Ministère
de la Culture
POP | Plateforme ouverte du patrimoine"Harpiste et chanteuse"
"Harpiste et chanteuse"

Référence de la notice
M50571092685
Nom de la base
Collections des musées de France (Joconde)
Date de création
31 janvier 2022
Date de mise à jour
7 février 2022
Rédacteur de la notice
musée de la musique (Paris)
Crédits photographiques
Claude Germain
Identification du bien muséal
Numéro d'inventaire
E.2018.1.1
Domaine
Titre
"Harpiste et chanteuse"
Contexte de création - contexte historique
Millésime de création
vers 1810 (création)
Historique
Date de création : vers 1810. Provient de la vente publique n°16022 Interiors, Christie Manson & Woods, Londres, 31/01/2018 (lot 165)

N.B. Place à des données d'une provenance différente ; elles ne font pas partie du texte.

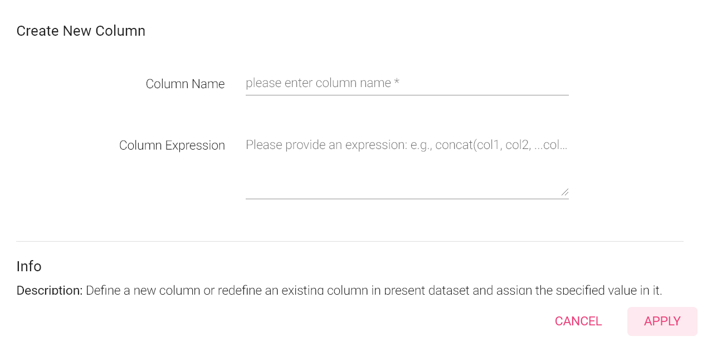702x341 pixels.
Task: Click the required asterisk in name placeholder
Action: click(x=397, y=83)
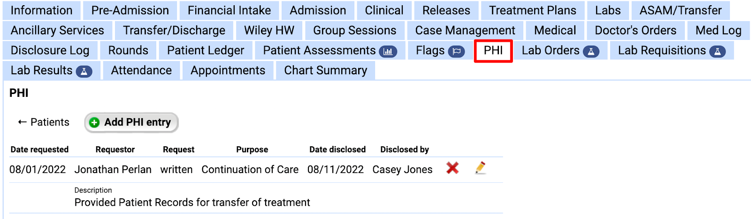Open the Disclosure Log tab

coord(50,50)
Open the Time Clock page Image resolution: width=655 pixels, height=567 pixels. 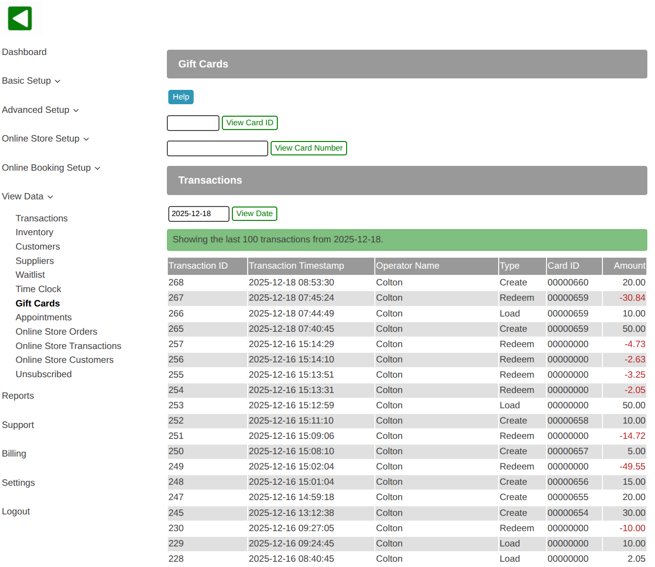(38, 289)
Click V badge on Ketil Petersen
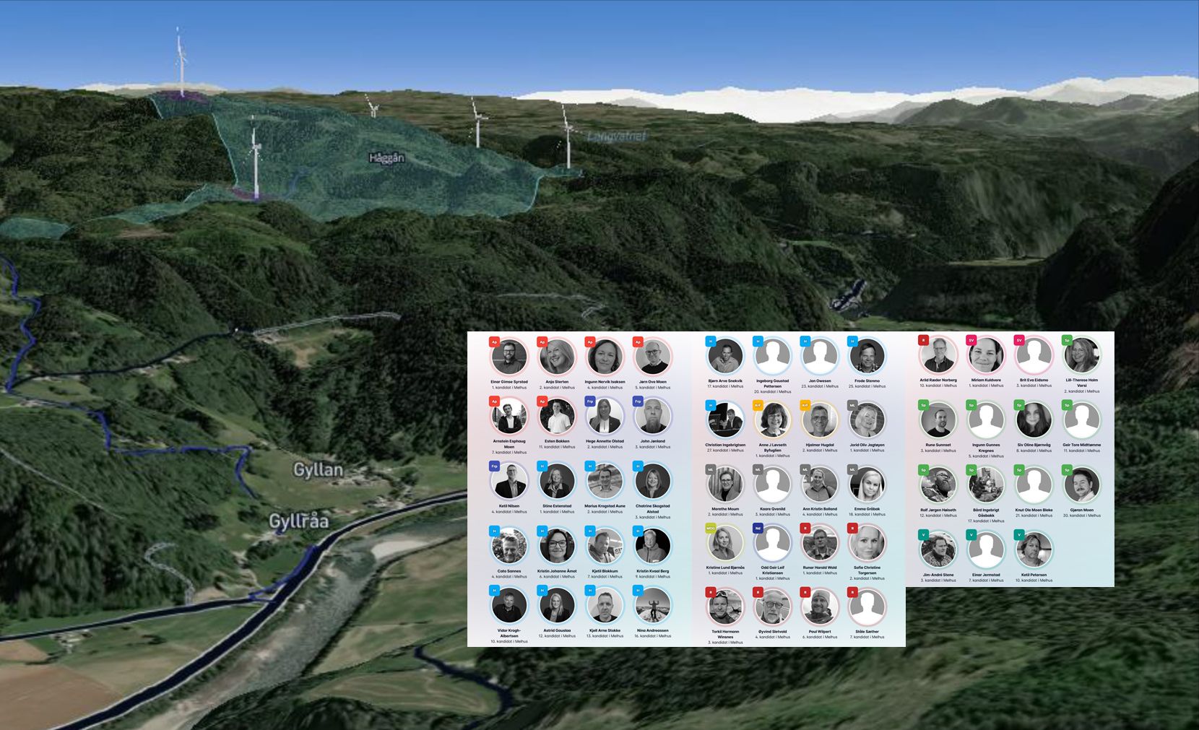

Description du bien muséal
Mesures
Longueur totale : 130,5 cm sans cadre. Hauteur : 136 cm sans cadre. 149,20 cm avec cadre. Largeur : 89 cm sans cadre. 117,1 cm avec cadre.
Description
Présentation générale : Les personnages représentés ne sont pas identifiés avec certitude. La harpiste représentée pourrait être Eugénie de Lihu, épouse de Jean-Baptiste Labadye, artiste proche de l'aristocratie d'Empire, connu notamment pour le projet de tombeau de Joséphine. Elle porte la robe rouge dont use Riesener dans le Portrait de Mme Riesener et de sa soeur pour rappeler la place de son épouse auprès de Joséphine. Mme Labadye a-t-elle la même place d'honneur ou faut-il y voir une indication d'un milieu proche du pouvoir ? La chanteuse pourrait être Annette de Lihu, identifiée ici sous le nom de Mme Bonnet, car l'on sait que la troisième soeur de Lihu, Victorine, était mariée au colonel Dubignon. Description des éléments : Huile sur toile. La scène musicale présente un duo représentatif de la pratique musicale d'amateurs du début du XIXe siècle. La harpe, dont le mécanisme à crochets est bien visible, accompagne un air dont la partition est mise en évidence. Les deux musiciennes sont saisies sur le vif, au moment de la prestation musicale, manifestement au climax de l'oeuvre, où la chanteuse cherche l'émotion suspendue (la partition est ouverte et figure comme relâchée, tandis que la harpiste contient les résonances de son instrument). La partition si bien retranscrite et placée au premier plan du tableau et son auteur ont bien été identifiés : Il s'agit de la "Ronde provençale", air extrait de l'opéra "Aline, reine de Golconde", composé par Henri-Montant Berton en 1803. La transcription pour piano/chant ou harpe/chant représenté sur le tableau est de la main de Berton. Seul le premier système manque et Riesener a omis quelques détails (comme une partie des paroles).